Betty Norton wants to do her part to keep Green Street green, and she’s asking other property owners on the historic Gainesville street to join her.

Norton, of Green Street’s Norton Agency, is hoping to bring more trees to Green Street that will keep the area lush with oak, maple and pecan trees forever.

Norton said she is noticing that Green Street’s trees are losing the battle to urban development and the area’s recent drought.

This year, three trees on the Norton Agency’s property died. Two fell during recent heavy rains in Gainesville and blocked Green Street for hours.

“They’re just not as majestic as they used to be,” Norton said of Green Street’s trees.

And when Norton said she found that funds were limited for the county’s tree replacement fund, she decided to take the street’s future into her own hands.

Norton sent a letter to Green Street property owners Monday, asking them to join her in planting new trees on their property to “assure the beauty of historic Green Street for generations to come.” The letter included cost estimates for oak and maple trees from Syfan Landscaping that Norton said she hoped property owners would take advantage of.

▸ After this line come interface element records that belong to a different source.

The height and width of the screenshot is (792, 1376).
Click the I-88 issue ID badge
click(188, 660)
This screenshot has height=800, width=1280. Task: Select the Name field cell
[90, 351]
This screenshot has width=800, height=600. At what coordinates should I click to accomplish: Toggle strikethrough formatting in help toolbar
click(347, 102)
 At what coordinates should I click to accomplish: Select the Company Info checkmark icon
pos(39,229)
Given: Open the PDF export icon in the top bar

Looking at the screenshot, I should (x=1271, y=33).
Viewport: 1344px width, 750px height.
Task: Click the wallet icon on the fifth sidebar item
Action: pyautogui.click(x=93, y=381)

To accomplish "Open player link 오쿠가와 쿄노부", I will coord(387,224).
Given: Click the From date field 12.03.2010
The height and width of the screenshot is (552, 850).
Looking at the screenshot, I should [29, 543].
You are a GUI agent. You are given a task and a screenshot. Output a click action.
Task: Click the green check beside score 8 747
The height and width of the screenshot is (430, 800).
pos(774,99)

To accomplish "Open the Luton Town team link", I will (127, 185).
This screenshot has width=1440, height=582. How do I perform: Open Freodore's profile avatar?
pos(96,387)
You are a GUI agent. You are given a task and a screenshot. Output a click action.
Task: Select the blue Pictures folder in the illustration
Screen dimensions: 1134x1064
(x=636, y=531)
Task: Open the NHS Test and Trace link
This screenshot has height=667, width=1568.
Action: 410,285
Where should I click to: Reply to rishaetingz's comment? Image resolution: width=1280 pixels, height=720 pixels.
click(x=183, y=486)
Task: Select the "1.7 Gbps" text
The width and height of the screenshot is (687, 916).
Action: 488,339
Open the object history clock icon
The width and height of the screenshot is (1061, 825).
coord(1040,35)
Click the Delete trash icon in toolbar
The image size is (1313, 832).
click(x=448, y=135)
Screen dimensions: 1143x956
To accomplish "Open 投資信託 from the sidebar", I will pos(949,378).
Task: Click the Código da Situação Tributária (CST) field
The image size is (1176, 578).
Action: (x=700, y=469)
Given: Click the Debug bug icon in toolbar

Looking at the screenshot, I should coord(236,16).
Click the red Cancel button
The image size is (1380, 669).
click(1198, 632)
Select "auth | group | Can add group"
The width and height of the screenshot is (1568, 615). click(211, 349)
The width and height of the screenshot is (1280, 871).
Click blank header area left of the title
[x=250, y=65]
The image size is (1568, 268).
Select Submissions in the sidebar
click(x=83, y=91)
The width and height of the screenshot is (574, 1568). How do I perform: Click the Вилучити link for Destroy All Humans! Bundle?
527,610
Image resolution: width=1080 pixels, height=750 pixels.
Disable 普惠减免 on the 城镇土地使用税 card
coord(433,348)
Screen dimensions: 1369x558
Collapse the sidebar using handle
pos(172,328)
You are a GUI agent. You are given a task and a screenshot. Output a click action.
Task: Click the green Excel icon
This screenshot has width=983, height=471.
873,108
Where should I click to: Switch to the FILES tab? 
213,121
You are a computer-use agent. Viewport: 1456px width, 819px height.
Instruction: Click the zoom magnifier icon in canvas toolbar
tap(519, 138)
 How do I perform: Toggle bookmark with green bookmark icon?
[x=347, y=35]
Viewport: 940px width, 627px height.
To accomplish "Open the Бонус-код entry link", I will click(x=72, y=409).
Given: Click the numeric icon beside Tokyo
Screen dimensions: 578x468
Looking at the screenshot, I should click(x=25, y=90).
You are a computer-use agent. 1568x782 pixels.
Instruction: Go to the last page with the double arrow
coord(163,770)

“As a mother and a grandmother, I’m looking to the future,” Norton said. “And I feel that there needs to be an ongoing program — you can’t replace a 150-year-old tree, but you can plant a tree that in a number of years will be able to take its place.”

On Wednesday, Norton was still waiting to hear from her neighbors. Some had called to say they had already planted new trees on their property.

But whether the others respond to her call to replenish the trees on Green Street or not, Norton said she hopes she can at least be an example for others to participate in what she calls “a continuing urban reforesting effort.”

“As an independent voter, I think it’s up to the citizens to do improvements in their community,” Norton said. “I don’t think we can wait for government money... There are times when property owners need to do it themselves.”